OK, Clerks you can forgive because it was Smith's first feature and he had no money. But should I let shoddiness slide four films in? Smith has some professionals to work with now. But Alan Rickman, Chris Rock and Selma Hayek just seemed lost, not knowing what tone to aim for -- how arch or how serious each line was supposed to be. Linda Fiorentino is TERRIBLE. I really liked her sarcastic resignation in Men In Black, but Bethany's character requires something more than that. And Smith really cannot film conversation scenes w/o making them look like bad tv. Dude, give me an over or a two-shot or make the camera MOVE a little, rather than just cut to the next facial expression... gods, this is just boring!

Smith does have a talent for writing. The best scene in the film is the marketing meeting being turned into a temple of idolatry (although it's slightly undermined by the lady in the boardroom being put on a pedestal). Rufus's injunction to stick with ideas rather than beliefs is also well-meaning (although once you start thinking about it, not all that substantial). The notion that religion is being undermined by its own pretensions to infallibility, its dogma, is a great hook for the whole film, but the relapse back into faith at the end is puzzling. I guess it is supposed to be -- Alanis Morrisette silently suggests that existence is just a benevolent joke. But my feeling is that Smith fudges the REALLY philosophical stuff by making God inexplicable.

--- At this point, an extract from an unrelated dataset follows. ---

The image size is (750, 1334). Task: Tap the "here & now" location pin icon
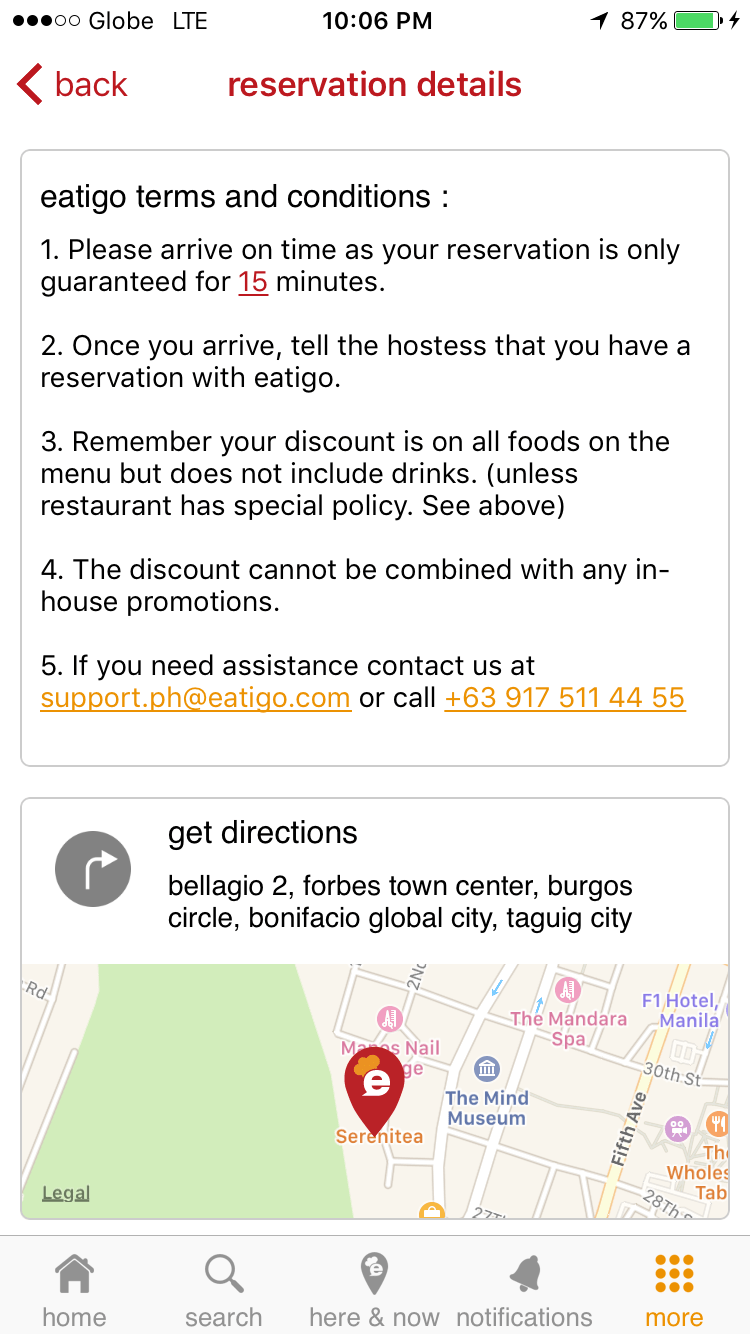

Then there's Jay and Silent Bob. I'll admit to laughing at the former's torrential swearing and the latter lighting a smoke after throwing two guys off a train, but a lot of the other japes fell flat. These dudes are clowns, obv, but Smith has the tendency to celebrate their immature and offensive ways. He's not distant enough. Literally! He loves being a blunted, slacker-nerd who fetishizes black people and silently defends (fears) women... He's the comic-book guy who doesn't fully accept that you have to stop being a comic-book guy.